What to produce = Look for "click" in each line of the entries, and return the matching lines.

Input material =

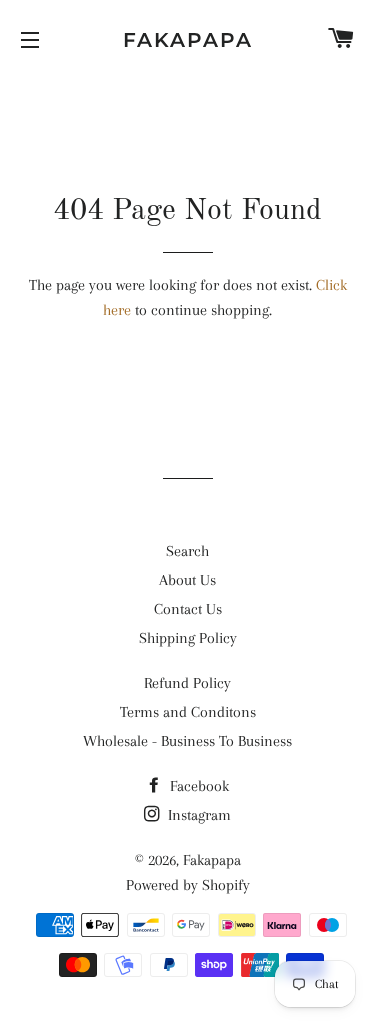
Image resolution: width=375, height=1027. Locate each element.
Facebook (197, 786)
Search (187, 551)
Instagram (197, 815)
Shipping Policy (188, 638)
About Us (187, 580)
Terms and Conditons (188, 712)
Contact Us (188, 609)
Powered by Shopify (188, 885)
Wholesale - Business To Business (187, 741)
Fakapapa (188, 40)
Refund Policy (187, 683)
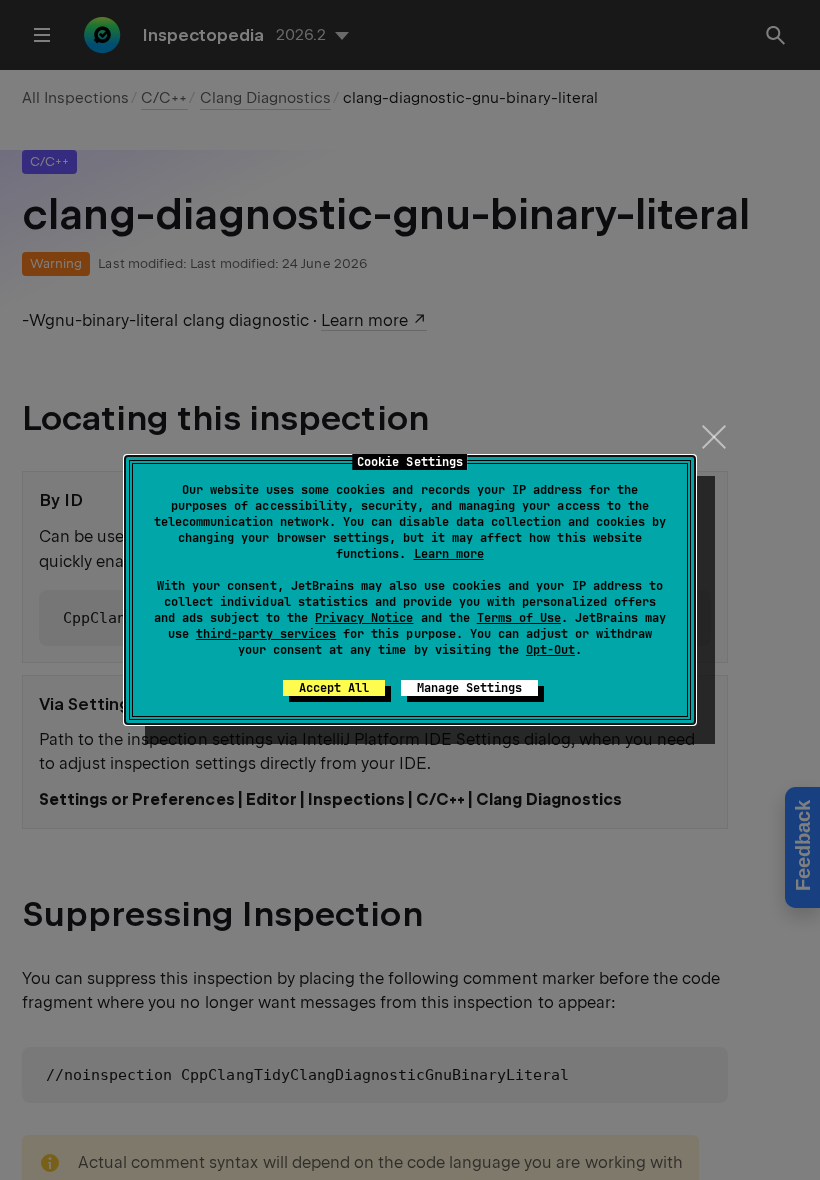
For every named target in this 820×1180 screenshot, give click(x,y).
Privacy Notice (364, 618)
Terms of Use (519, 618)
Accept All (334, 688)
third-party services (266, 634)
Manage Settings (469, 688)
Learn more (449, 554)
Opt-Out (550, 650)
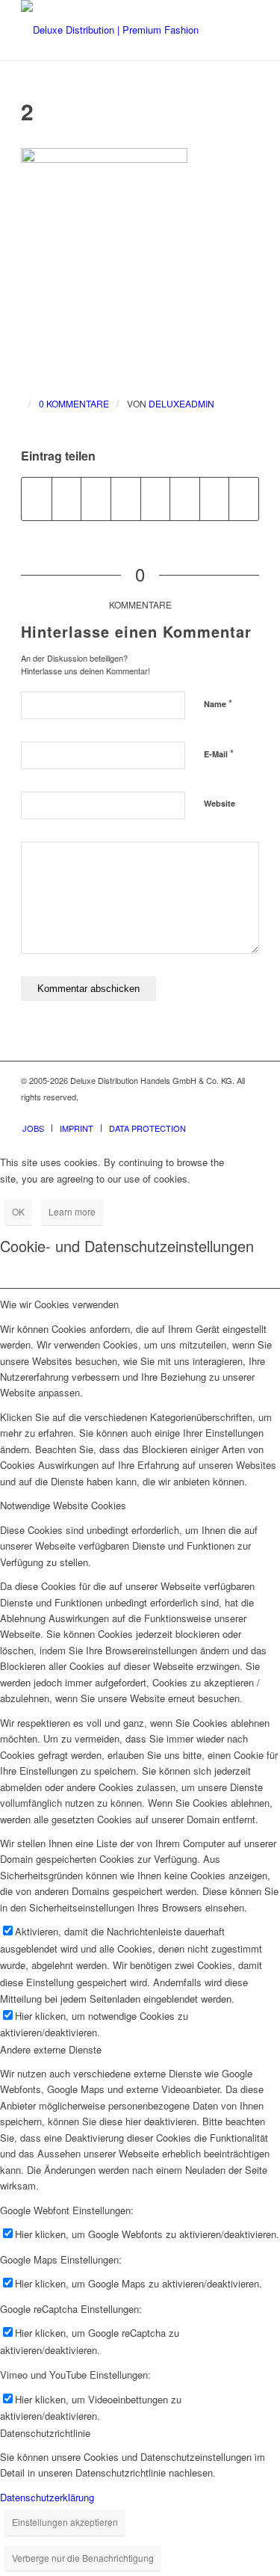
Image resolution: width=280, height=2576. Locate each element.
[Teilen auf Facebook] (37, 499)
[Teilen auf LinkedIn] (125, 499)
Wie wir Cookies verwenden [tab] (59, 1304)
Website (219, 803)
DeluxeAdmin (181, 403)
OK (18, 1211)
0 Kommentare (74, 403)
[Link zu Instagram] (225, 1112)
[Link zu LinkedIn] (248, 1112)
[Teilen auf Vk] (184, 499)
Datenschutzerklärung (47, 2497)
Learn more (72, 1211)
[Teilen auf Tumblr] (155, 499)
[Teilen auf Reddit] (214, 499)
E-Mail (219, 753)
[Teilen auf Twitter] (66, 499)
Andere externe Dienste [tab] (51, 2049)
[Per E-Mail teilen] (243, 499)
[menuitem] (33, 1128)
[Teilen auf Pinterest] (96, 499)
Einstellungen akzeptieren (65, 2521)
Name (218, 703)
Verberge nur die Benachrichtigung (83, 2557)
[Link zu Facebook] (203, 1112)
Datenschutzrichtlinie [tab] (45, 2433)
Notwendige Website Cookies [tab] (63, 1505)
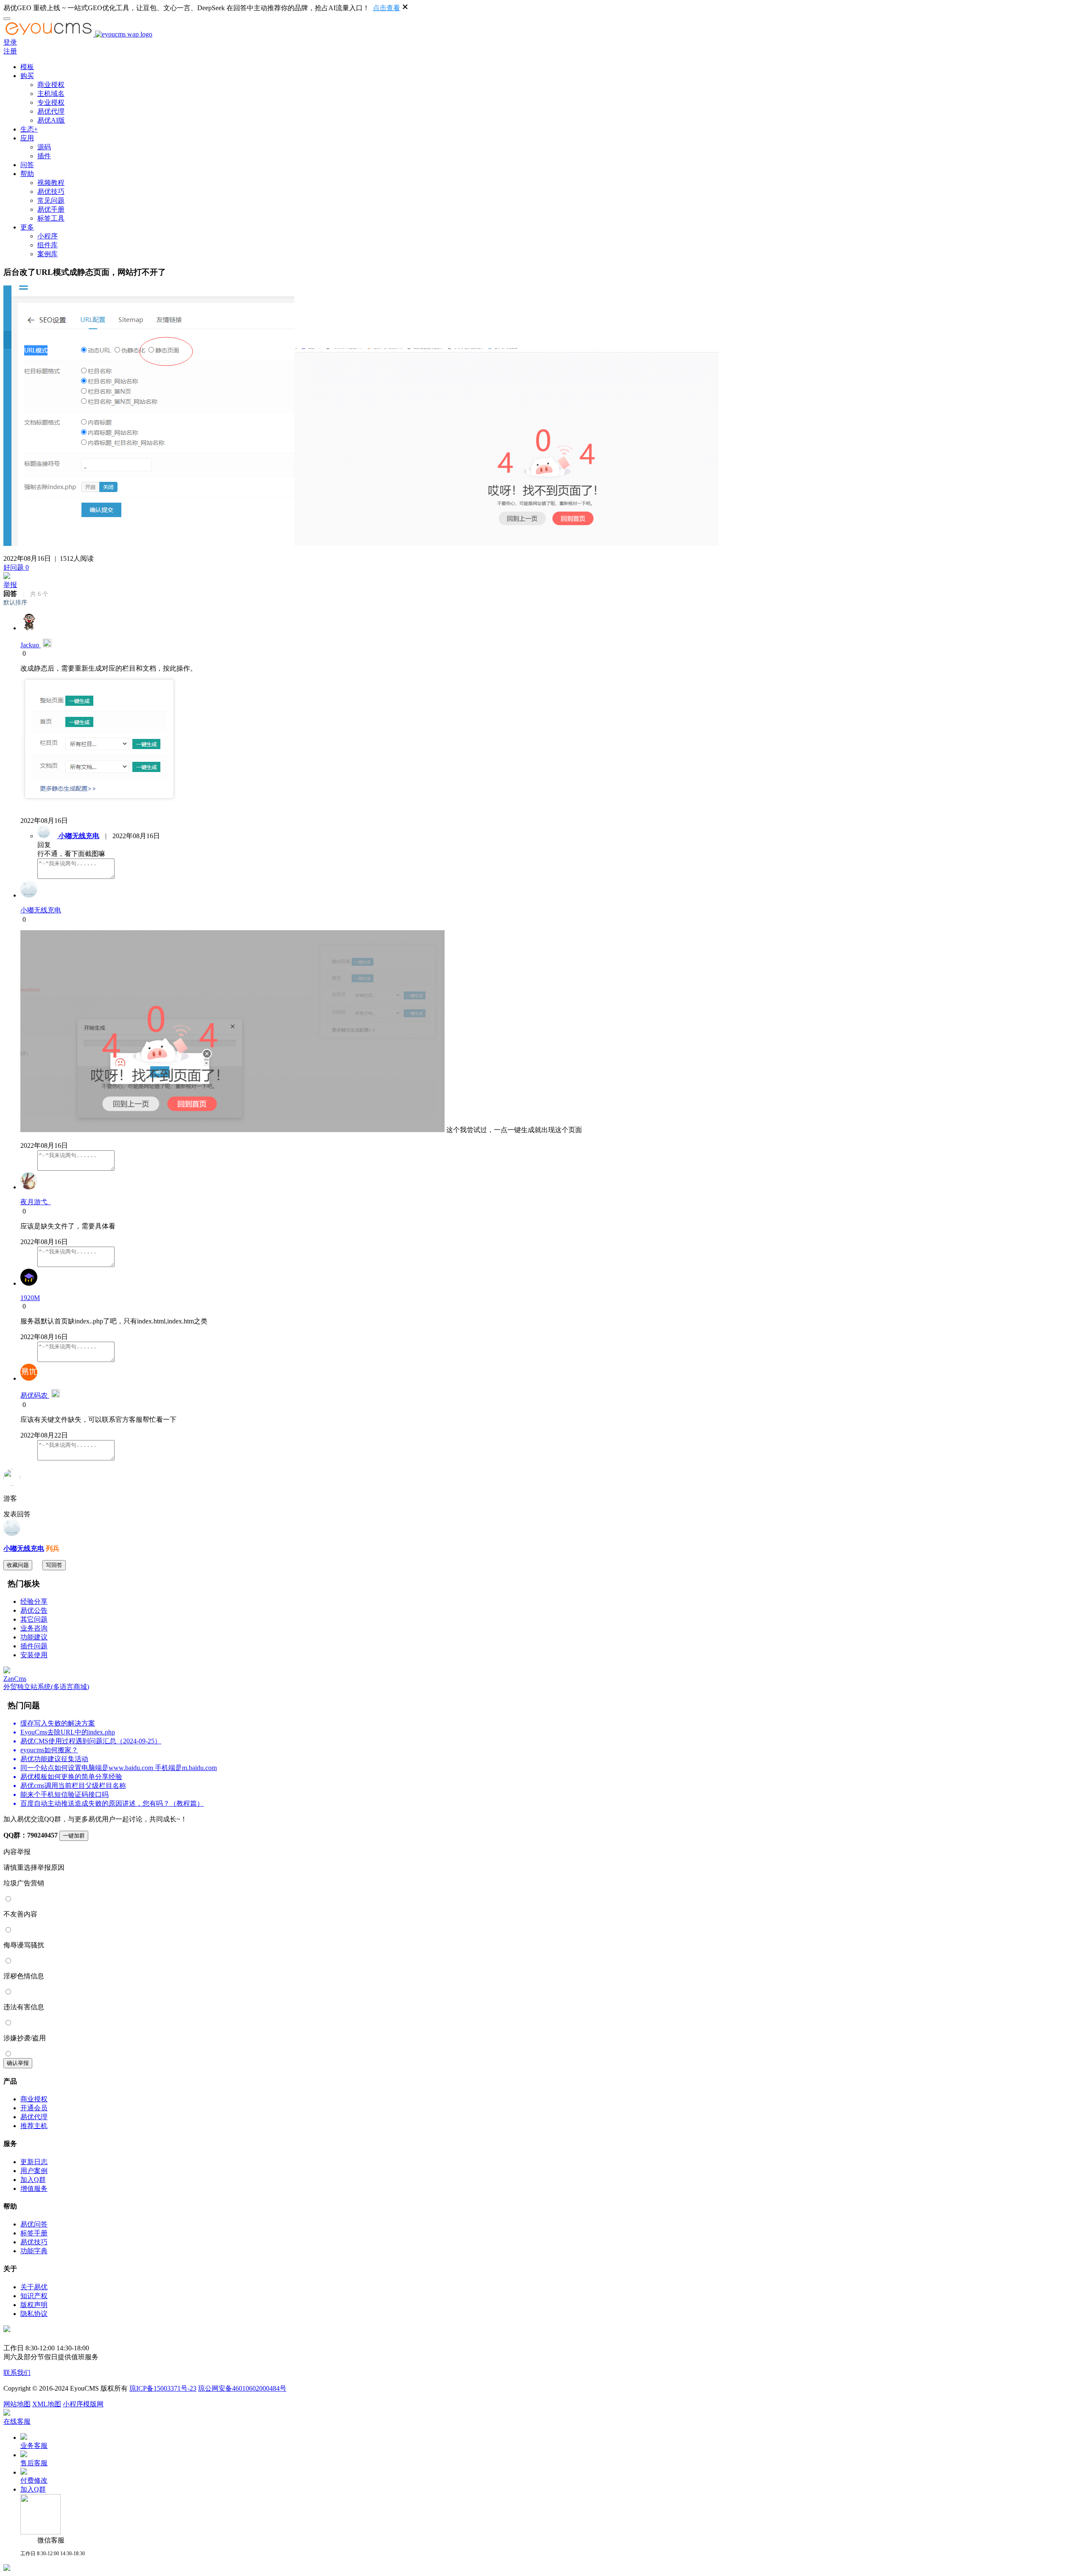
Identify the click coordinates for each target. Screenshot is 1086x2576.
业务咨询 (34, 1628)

Written solution =
For every named target in this 820×1180 screenshot, give click(x,y).
Identify the click coordinates for each target. Screenshot is 1086x2576.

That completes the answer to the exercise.